_What is being asked_. Copy each of the entries below word for word, leaving every line unchanged.

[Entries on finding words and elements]
<<<<
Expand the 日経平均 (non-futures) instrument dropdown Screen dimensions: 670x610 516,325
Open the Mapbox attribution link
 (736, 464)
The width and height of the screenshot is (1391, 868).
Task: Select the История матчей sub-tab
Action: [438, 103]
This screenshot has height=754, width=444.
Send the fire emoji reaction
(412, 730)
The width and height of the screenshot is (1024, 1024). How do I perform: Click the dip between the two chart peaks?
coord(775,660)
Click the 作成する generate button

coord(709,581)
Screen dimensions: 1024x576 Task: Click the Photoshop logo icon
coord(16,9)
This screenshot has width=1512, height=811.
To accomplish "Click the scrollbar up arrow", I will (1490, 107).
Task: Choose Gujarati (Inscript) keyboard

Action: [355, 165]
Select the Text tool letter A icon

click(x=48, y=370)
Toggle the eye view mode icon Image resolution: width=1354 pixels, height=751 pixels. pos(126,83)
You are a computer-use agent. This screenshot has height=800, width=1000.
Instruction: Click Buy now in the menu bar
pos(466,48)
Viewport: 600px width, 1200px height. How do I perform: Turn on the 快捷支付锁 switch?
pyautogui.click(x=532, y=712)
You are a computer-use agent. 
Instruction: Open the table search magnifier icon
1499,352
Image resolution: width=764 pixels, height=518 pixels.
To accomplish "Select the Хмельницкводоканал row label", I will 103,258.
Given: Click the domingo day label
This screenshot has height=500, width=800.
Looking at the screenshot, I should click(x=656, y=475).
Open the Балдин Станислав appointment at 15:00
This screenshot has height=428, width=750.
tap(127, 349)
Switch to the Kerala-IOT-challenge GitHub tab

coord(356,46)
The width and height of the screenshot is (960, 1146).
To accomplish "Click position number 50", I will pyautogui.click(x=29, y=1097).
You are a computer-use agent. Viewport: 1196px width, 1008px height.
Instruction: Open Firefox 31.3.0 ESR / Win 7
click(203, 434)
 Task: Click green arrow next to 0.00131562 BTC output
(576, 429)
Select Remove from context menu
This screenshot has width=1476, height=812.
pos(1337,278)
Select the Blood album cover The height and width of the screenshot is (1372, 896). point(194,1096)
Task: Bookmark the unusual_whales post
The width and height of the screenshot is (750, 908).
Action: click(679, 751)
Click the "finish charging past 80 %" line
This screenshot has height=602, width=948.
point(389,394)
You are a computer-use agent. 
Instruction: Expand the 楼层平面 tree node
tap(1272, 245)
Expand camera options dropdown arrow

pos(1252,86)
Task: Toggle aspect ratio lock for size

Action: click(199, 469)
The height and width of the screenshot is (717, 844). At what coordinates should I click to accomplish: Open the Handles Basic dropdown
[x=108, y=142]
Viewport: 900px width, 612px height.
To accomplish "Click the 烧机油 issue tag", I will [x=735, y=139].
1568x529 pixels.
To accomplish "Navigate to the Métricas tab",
>>>>
_Finished exercise_.
Expand the 日経平均 (non-futures) instrument dropdown Screen dimensions: 670x610 516,325
Open the Mapbox attribution link
 (736, 464)
The width and height of the screenshot is (1391, 868).
Task: Select the История матчей sub-tab
Action: [438, 103]
This screenshot has height=754, width=444.
Send the fire emoji reaction
(412, 730)
The width and height of the screenshot is (1024, 1024). How do I perform: Click the dip between the two chart peaks?
coord(775,660)
Click the 作成する generate button

coord(709,581)
Screen dimensions: 1024x576 Task: Click the Photoshop logo icon
coord(16,9)
This screenshot has width=1512, height=811.
To accomplish "Click the scrollbar up arrow", I will (1490, 107).
Task: Choose Gujarati (Inscript) keyboard

Action: [355, 165]
Select the Text tool letter A icon

click(x=48, y=370)
Toggle the eye view mode icon Image resolution: width=1354 pixels, height=751 pixels. pos(126,83)
You are a computer-use agent. This screenshot has height=800, width=1000.
Instruction: Click Buy now in the menu bar
pos(466,48)
Viewport: 600px width, 1200px height. How do I perform: Turn on the 快捷支付锁 switch?
pyautogui.click(x=532, y=712)
You are a computer-use agent. 
Instruction: Open the table search magnifier icon
1499,352
Image resolution: width=764 pixels, height=518 pixels.
To accomplish "Select the Хмельницкводоканал row label", I will 103,258.
Given: Click the domingo day label
This screenshot has height=500, width=800.
Looking at the screenshot, I should click(x=656, y=475).
Open the Балдин Станислав appointment at 15:00
This screenshot has height=428, width=750.
tap(127, 349)
Switch to the Kerala-IOT-challenge GitHub tab

coord(356,46)
The width and height of the screenshot is (960, 1146).
To accomplish "Click position number 50", I will pyautogui.click(x=29, y=1097).
You are a computer-use agent. Viewport: 1196px width, 1008px height.
Instruction: Open Firefox 31.3.0 ESR / Win 7
click(203, 434)
 Task: Click green arrow next to 0.00131562 BTC output
(576, 429)
Select Remove from context menu
This screenshot has width=1476, height=812.
pos(1337,278)
Select the Blood album cover The height and width of the screenshot is (1372, 896). point(194,1096)
Task: Bookmark the unusual_whales post
The width and height of the screenshot is (750, 908).
Action: click(679, 751)
Click the "finish charging past 80 %" line
This screenshot has height=602, width=948.
point(389,394)
You are a computer-use agent. 
Instruction: Expand the 楼层平面 tree node
tap(1272, 245)
Expand camera options dropdown arrow

pos(1252,86)
Task: Toggle aspect ratio lock for size

Action: click(199, 469)
The height and width of the screenshot is (717, 844). At what coordinates should I click to accomplish: Open the Handles Basic dropdown
[x=108, y=142]
Viewport: 900px width, 612px height.
To accomplish "Click the 烧机油 issue tag", I will [x=735, y=139].
1568x529 pixels.
To accomplish "Navigate to the Métricas tab",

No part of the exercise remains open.